Des cas de Zika signalés en Europe après un voyage

En Europe, des cas d’infections au virus Zika ont été signalés (après des séjours passés en zone épidémique) en Espagne, au Royaume-Uni, en France, en Suisse, en Finlande, au Danemark, aux Pays-Bas, aux Etats-Unis (Texas, Hawaï, Illinois, New Jersey, New York), en Chine ou encore en Australie. 

En 2016 aux Etats-Unis, 1 000 femmes enceintes auraient été infectées par le Zika, dont 250 cas confirmés. Parmi ces dernières, 1 sur 10 a eu un enfant atteint d'anomalie cérébrale. Plus de 3000 nouveaux-nés ont également été atteints par des microcéphalies au Brésil entre 2015 et 2016, du fait d’une contamination de la mère par le virus Zika. Si l’épidémie qui a frappé l’Amérique du Sud en 2015 a marqué les esprits, le virus avait déjà été identifié en 1952 en Ouganda chez l’homme.

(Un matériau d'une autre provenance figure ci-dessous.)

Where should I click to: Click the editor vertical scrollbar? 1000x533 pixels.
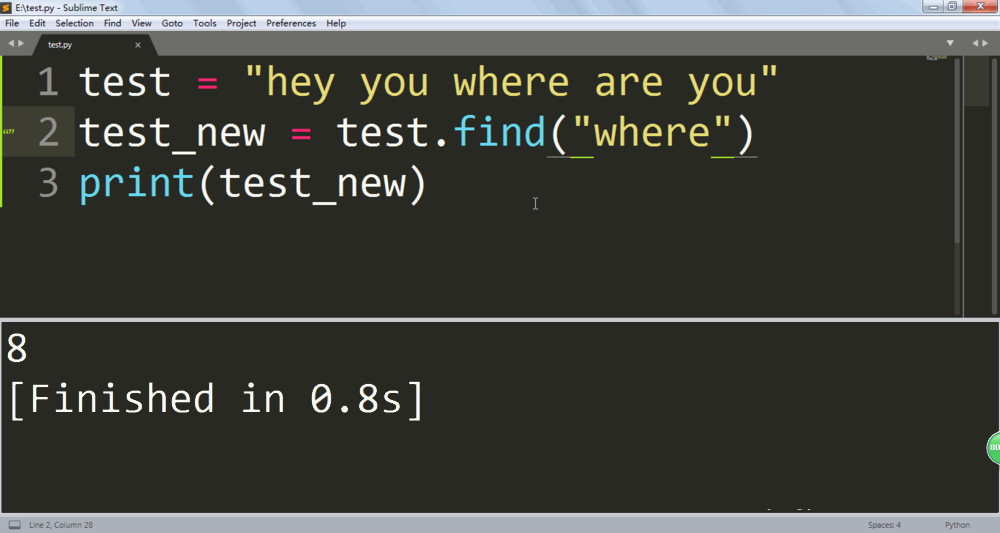point(957,150)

La maladie à virus Zika est due à un virus transmis par des moustiques du genre Aedes. "Les sujets atteints présentent en général une fièvre modérée, une éruption cutanée (exanthème) et une conjonctivite. Normalement, ces symptômes disparaissent en 2 à 7 jours", renseigne l'Organisation mondiale de la Santé (OMS). Le virus circule en Afrique, dans les Amériques, en Asie et dans le Pacifique. Il n’existe actuellement aucun traitement ou vaccin spécifique. "La meilleure forme de prévention consiste à se protéger des piqûres de moustiques et à éliminer les moustiques et leurs gîtes larvaires". En effet, habitué à naître dans des petits gites (plantes retenant l’eau), le moustique tigre a pu aisément coloniser toutes sortes de gites larvaires que lui propose l’environnement urbain et péri-urbain comme des coupelles sous les pots de fleurs, arrosoirs, vieux pneus, gouttières bouchées, etc…. La meilleure solution pour mieux s’en prémunir est de vider toutes ces petites "retenues d’eau" ou de les renouveler au moins une fois par semaine. A titre indicatif, sachez que le moustique tigre est plus petit qu'une pièce de 1 centime : il ne mesure que quelques millimètres et a un vol assez lent qui permet de l'écraser en vol. Si vous regardez de plus près, vous verrez qu’il est noir avec des rayures blanches sur les pattes et sur l’abdomen, ce qui lui vaut son surnom de moustique tigre. Alors, prudence.